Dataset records
:::

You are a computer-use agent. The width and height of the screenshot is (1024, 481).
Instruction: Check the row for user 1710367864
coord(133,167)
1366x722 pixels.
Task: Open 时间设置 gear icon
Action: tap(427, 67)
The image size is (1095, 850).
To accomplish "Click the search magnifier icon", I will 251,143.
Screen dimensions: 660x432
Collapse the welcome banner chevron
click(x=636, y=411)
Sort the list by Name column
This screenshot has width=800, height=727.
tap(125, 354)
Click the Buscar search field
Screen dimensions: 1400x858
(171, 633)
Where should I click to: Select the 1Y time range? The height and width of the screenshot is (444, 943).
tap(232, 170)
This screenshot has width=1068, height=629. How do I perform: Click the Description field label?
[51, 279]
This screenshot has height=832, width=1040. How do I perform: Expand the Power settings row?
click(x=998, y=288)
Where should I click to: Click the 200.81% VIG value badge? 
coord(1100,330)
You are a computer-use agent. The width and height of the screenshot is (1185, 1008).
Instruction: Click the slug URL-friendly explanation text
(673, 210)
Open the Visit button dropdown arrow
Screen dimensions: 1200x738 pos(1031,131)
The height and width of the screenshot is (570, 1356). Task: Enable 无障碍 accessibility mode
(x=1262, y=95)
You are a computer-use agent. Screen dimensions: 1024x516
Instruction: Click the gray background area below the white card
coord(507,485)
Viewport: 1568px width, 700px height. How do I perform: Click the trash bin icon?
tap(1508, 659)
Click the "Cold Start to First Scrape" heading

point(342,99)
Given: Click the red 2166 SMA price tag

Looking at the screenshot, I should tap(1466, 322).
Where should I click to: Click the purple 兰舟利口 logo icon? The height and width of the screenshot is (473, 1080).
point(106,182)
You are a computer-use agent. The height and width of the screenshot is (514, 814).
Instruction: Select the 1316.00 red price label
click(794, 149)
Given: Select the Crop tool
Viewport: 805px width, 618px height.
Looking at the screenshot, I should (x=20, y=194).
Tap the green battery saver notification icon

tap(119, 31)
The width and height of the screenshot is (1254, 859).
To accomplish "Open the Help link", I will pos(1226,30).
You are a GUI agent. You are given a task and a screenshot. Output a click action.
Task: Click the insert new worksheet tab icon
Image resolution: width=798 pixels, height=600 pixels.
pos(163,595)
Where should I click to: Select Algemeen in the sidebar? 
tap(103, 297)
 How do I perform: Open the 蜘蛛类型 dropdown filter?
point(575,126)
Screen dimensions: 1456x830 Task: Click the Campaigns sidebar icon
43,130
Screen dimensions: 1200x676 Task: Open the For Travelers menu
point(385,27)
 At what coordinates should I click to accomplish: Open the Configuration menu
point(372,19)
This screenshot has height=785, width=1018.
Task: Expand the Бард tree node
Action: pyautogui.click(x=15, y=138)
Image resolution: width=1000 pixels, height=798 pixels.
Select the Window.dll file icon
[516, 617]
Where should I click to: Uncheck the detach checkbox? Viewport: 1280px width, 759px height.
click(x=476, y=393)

:::

Write every record out again exactly.

You are a computer-use agent. The width and height of the screenshot is (1024, 481).
Instruction: Check the row for user 1710367864
coord(133,167)
1366x722 pixels.
Task: Open 时间设置 gear icon
Action: tap(427, 67)
The image size is (1095, 850).
To accomplish "Click the search magnifier icon", I will 251,143.
Screen dimensions: 660x432
Collapse the welcome banner chevron
click(x=636, y=411)
Sort the list by Name column
This screenshot has width=800, height=727.
tap(125, 354)
Click the Buscar search field
Screen dimensions: 1400x858
(171, 633)
Where should I click to: Select the 1Y time range? The height and width of the screenshot is (444, 943).
tap(232, 170)
This screenshot has width=1068, height=629. How do I perform: Click the Description field label?
[51, 279]
This screenshot has height=832, width=1040. How do I perform: Expand the Power settings row?
click(x=998, y=288)
Where should I click to: Click the 200.81% VIG value badge? 
coord(1100,330)
You are a computer-use agent. The width and height of the screenshot is (1185, 1008).
Instruction: Click the slug URL-friendly explanation text
(673, 210)
Open the Visit button dropdown arrow
Screen dimensions: 1200x738 pos(1031,131)
The height and width of the screenshot is (570, 1356). Task: Enable 无障碍 accessibility mode
(x=1262, y=95)
You are a computer-use agent. Screen dimensions: 1024x516
Instruction: Click the gray background area below the white card
coord(507,485)
Viewport: 1568px width, 700px height. How do I perform: Click the trash bin icon?
tap(1508, 659)
Click the "Cold Start to First Scrape" heading

point(342,99)
Given: Click the red 2166 SMA price tag

Looking at the screenshot, I should tap(1466, 322).
Where should I click to: Click the purple 兰舟利口 logo icon? The height and width of the screenshot is (473, 1080).
point(106,182)
You are a computer-use agent. The height and width of the screenshot is (514, 814).
Instruction: Select the 1316.00 red price label
click(794, 149)
Given: Select the Crop tool
Viewport: 805px width, 618px height.
Looking at the screenshot, I should (x=20, y=194).
Tap the green battery saver notification icon

tap(119, 31)
The width and height of the screenshot is (1254, 859).
To accomplish "Open the Help link", I will pos(1226,30).
You are a GUI agent. You are given a task and a screenshot. Output a click action.
Task: Click the insert new worksheet tab icon
Image resolution: width=798 pixels, height=600 pixels.
pos(163,595)
Where should I click to: Select Algemeen in the sidebar? 
tap(103, 297)
 How do I perform: Open the 蜘蛛类型 dropdown filter?
point(575,126)
Screen dimensions: 1456x830 Task: Click the Campaigns sidebar icon
43,130
Screen dimensions: 1200x676 Task: Open the For Travelers menu
point(385,27)
 At what coordinates should I click to accomplish: Open the Configuration menu
point(372,19)
This screenshot has height=785, width=1018.
Task: Expand the Бард tree node
Action: pyautogui.click(x=15, y=138)
Image resolution: width=1000 pixels, height=798 pixels.
Select the Window.dll file icon
[516, 617]
Where should I click to: Uncheck the detach checkbox? Viewport: 1280px width, 759px height.
click(x=476, y=393)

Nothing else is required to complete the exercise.